Aéroport MET : Saint-Bruno s’oppose aux vols internationaux et transfrontaliers
Le conseil municipal de Saint-Bruno-de-Montarville s’oppose à l’ouverture aux vols internationaux et transfrontaliers de MET – aéroport métropolitain de Montréal, à Saint-Hubert.
« Nous sommes contre ça. Saint-Bruno se range du côté de l’aéroport Montréal – Trudeau », affirme en entrevue le maire, Ludovic Grisé Farand.
Étude du Bureau de la concurrence
Ce dernier commentait l’étude de marché sur l’industrie du transport aérien au pays publiée le 19 juin par le Bureau de la concurrence du Canada. Le document, dont le titre est Prêt pour le décollage : renforcer la concurrence dans le transport aérien, fait état de plusieurs recommandations, dont celle de mettre fin au monopole de l’aéroport Montréal-Trudeau sur les vols internationaux.
« Ce sont des recommandations qui ont été faites par le Bureau de la concurrence, mais sans égards aux impacts sociaux, environnementaux, et ne tenant pas compte des collectivités riveraines. Le Bureau a évalué l’enjeu monétaire uniquement, le prix des billets, alors qu’il y a d’autres variables à considérer », plaide M. Grisé Farand.
Ainsi, le Bureau de la concurrence recommande au gouvernement du Canada de permettre des vols internationaux et transfrontaliers à partir de l’aéroport MET « dans un souci de concurrence tarifaire ». Ce à quoi le conseil municipal de Saint-Bruno s’est opposé jeudi dernier en séance du conseil.
Au journal, le premier magistrat reconnaît que l’aéroport Montréal – Trudeau « a besoin d’amour » et qu’il doit encore faire sa place à l’international. « C’est un aéroport avec beaucoup de lacunes, l’un des seuls qui n’a même pas de transport structurant. C’est une aberration! Avant de penser faire des vols internationaux ailleurs, faudrait peut-être commencer par se doter d’un aéroport provincial qui est à la hauteur. Actuellement, ce n’est pas le cas », précise Ludovic Grisé Farand.

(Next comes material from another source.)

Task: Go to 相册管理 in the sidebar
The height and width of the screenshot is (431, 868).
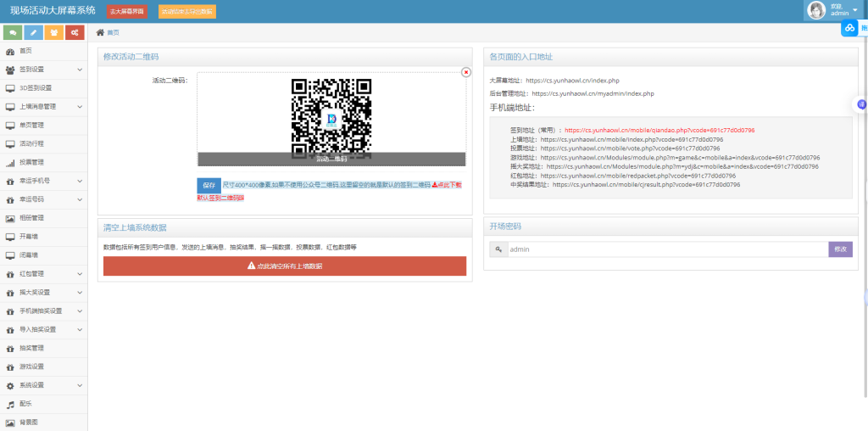Action: pyautogui.click(x=31, y=218)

Il rappelle qu’aucune étude d’empreinte environnementale n’a été prise en compte et qu’il n’y a pas non plus de transport structurant pour aller à MET. « C’est prématuré de parler de vols internationaux. »
Le conseil municipal demande donc au gouvernement du Canada et à Transports Canada de rejeter la recommandation du Bureau de la concurrence et de réaffirmer la centralité et l’unicité de l’aéroport Montréal-Trudeau comme porte d’entrée internationale de tous les pays étrangers sans exception pour les vols commerciaux passagers de la région métropolitaine.

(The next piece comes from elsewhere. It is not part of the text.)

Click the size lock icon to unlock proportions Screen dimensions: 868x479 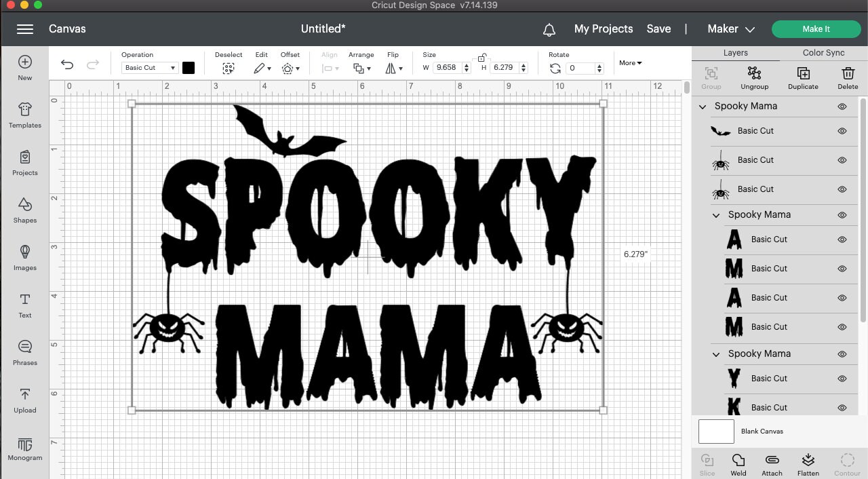pyautogui.click(x=481, y=58)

Des copies de la résolution ont été transmises à plusieurs personnes, dont la ministre des Transports Chrystia Freeland, le président-directeur général d’Aéroports de Montréal, Yves Beauchamp, le président-directeur général de MET, Yanic Roy, la mairesse de Longueuil, Catherine Fournier, la députée de Montarville, Nathalie Roy, la ministre responsable de la Montérégie, Suzanne Roy, les maires de Sainte-Julie et de Saint-Basile-le-Grand… « On transmet la résolution à la terre entière », illustre Ludovic Grisé Farand.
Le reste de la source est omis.